The gene called SIRT3 is responsible for contributing to several of the most severe health problems across the U.S. today, according to one researcher at the Gladstone Institutes.
Gladstone Senior Investigator Eric Verdin, MD will be publishing a paper in Molecular Cell describing how the inactivity of the SIRT3 gene increases the rate at which fats are built up and stored throughout the human body. Among the effects of SIRT3’s inactivity are diabetes, high blood pressure, obesity, and a reduction in the body’s sugar-processing capabilities. These complications, commonly occurring together in individuals, are collectively called “metabolic syndrome;” the syndrome puts people at a dramatically higher risk of developing diabetes and heart disease.
Warner Greene, MD, PhD, director of virology and immunology research at Gladstone, says that metabolic syndrome is a serious problem on the rise. “Estimates indicate that one-third of Americans have the metabolic syndrome, and more develop it each year,” according to Greene. “By showing how the absence of SIRT3 can exacerbate obesity, Dr. Verdin’s group offers important clues concerning new ways to alleviate the symptoms of this American epidemic.”
Dr. Verdin and his colleagues performed the study by deactivating the SIRT3 gene in mice. The mice were then subjected to a high-fat diet and monitored for changes in their metabolisms.
When SIRT3 is active, it begins a process that signals the body to transform dietary fat into energy for cells to function. However, when the SIRT3 gene is gone, the process never begins and fat deposits are stored instead of being used for energy.
The study also showed that long-term intake of the high fat diet can reduce the activity of the SIRT3 gene, even in mice where the gene is still present. The reduced activity of SIRT3 causes increased buildup of fat in places such as the liver and bloodstream. Over time, the increased fat levels can lead to insulin resistance, higher blood pressure, and obesity.
In addition to their research on mice, Dr. Verdin’s team studied the SIRT genes of 8,000 Finnish men. They discovered a mutation in the gene that was present in 30% of the men; this mutation lowered SIRT3 activity levels and put the men at greater risk for developing metabolic syndrome.
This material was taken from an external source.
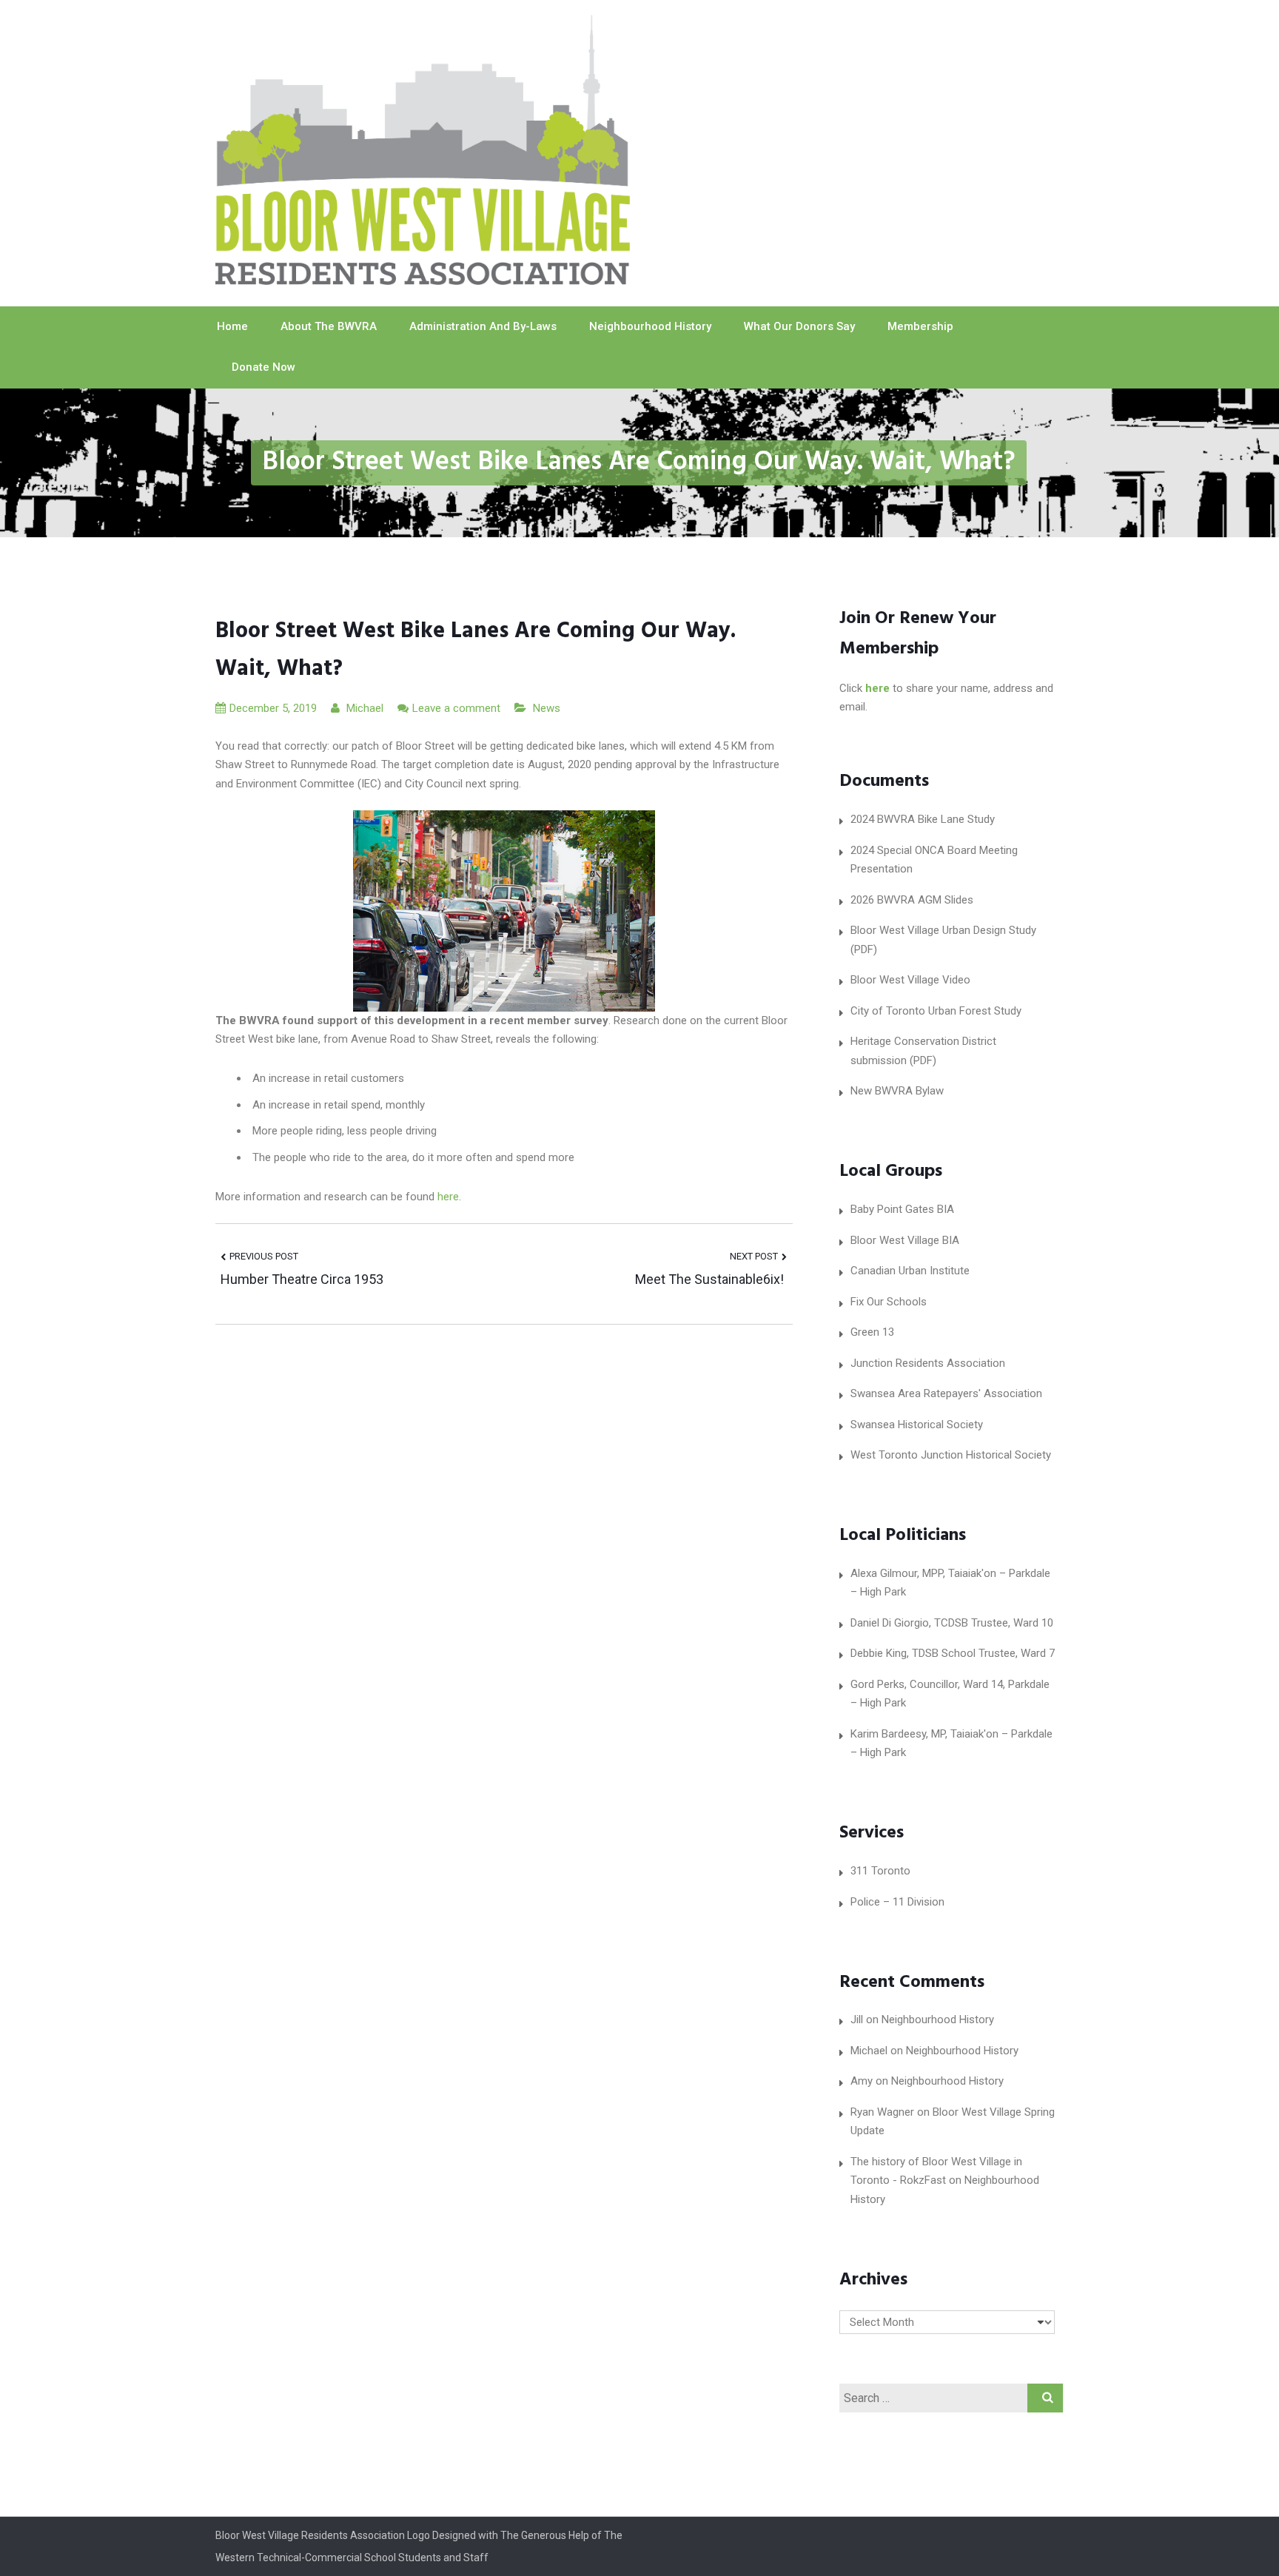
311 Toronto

“Finding a SIRT3 gene mutation linked to metabolic syndrome is a big step towards developing treatments for this increasingly common collection of obesity-related illnesses,” said Verdin. “In the future, we hope to examine whether increasing SIRT3 activity can help decrease the symptoms of metabolic syndrome. We are also working to identify new drugs that can enhance the SIRT3 enzyme. Such drugs could be used in the future to stem the tide of the metabolic syndrome and its many complications.” Verdin is hopeful that his research with mice will lead to medications that can treat reduced SIRT3 activity, thus mitigating or eliminating the risk of patients developing the severe complications that make up the metabolic syndrome.
In addition to being senior investigator at Gladstone, Dr. Eric Verdin is a professor of medicine at UCSF. The Gladstone lab is dedicated to researching proteins and the role they play in the regulation of biological systems.
Also participating in the study were Matthew D. Hirschey, Tadahiro Shimazu, Carrie A. Grueter, Amy M. Collins, Bjoern Schwer and Robert V. Farese, Jr. The research was funded by a variety of organizations, including the National Institute of Diabetes and Digestive and Kidney Diseases, the Sandler Foundation, and the Elison Medical Foundation.